Le pendulaire (ULM)

Premièrement, c’est un U.L.M. (Ultra Léger Motorisé). C’est à dire un aéronef qui répond aux conditions techniques suivantes :

  • Le moteur doit développer une puissance maximale continue inférieure ou égale à 45 kW (61 cv) pour un monoplace, et à 60 kW (82 cv) pour un biplace
  • L’appareil doit avoir une masse maximale au décollage, tout compris (machine, passagers, carburant, bagages, etc…) de 300 Kg pour un monoplace, ou de 450 Kg pour un biplace. Un dépassement de 5% à 10% est autorisé pour l’emport de certains équipements bien précisés par la réglementation.
  • L’appareil doit être capable d’atterrir avec une vitesse inférieure ou égale à 65 Km/h. Cette vitesse se nomme « Vitesse de décrochage »(Vso).
  • Un ULM ne peut emporter que deux personnes au maximum.

 

Un pendule est un système matériel animé, sous l’action d’une force tendant à le ramener à sa position d’équilibre, d’un mouvement oscillatoire autour d’un point ou d’un axe. Pour « faire simple » nous dirons que le pilotage s’effectue par le déplacement du centre de gravité. En manœuvrant la barre de contrôle qui est reliée à l’aile par le trapèze, on provoque le déplacement du poids ce qui entraîne le changement de trajectoire de l’appareil. Si on lâche la barre de contrôle (par temps calme) le pendulaire s’auto-stabilise, on dit alors que « la barre est au neutre »… c’est « l’effet pendule » (forte tendance à reprendre sa position d’équilibre).

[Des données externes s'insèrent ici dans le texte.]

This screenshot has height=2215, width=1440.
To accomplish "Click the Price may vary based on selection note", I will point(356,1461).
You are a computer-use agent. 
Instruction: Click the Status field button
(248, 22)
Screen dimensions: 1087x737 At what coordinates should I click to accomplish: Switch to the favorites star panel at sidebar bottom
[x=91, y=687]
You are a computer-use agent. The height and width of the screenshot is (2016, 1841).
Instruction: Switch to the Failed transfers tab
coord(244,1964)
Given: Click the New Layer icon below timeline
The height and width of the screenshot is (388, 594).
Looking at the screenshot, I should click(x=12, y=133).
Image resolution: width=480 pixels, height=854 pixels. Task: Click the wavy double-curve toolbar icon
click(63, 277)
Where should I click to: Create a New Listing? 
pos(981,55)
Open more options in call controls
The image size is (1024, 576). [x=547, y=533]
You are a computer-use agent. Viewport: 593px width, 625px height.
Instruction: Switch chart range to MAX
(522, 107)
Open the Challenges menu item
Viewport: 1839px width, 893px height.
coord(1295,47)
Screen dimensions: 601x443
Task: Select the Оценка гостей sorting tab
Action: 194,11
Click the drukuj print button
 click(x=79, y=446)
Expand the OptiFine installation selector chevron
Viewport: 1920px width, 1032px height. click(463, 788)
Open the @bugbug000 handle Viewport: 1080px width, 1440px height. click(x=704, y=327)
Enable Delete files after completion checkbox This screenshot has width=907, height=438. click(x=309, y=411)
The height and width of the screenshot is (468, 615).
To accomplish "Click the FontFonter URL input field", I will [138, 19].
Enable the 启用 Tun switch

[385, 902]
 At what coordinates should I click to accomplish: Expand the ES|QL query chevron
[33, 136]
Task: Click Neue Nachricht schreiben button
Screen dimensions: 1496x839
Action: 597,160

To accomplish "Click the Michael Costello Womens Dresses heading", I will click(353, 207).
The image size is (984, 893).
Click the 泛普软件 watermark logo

L’aile est dérivée d’une aile de vol libre (deltaplane) qui a été renforcée pour accepter l’augmentation des contraintes engendrées par le poids du chariot motorisé et la force centrifuge exercée par la rotation du moteur (entre-autres).

Le bâti moteur est fixé à l’arrière du chariot. Trois roues dont une à l’avant est directrice permettent de déplacer la machine au sol. Le chariot a donc la forme d’un tricycle (d’où trike, en anglais, pour désigner un ULM pendulaire).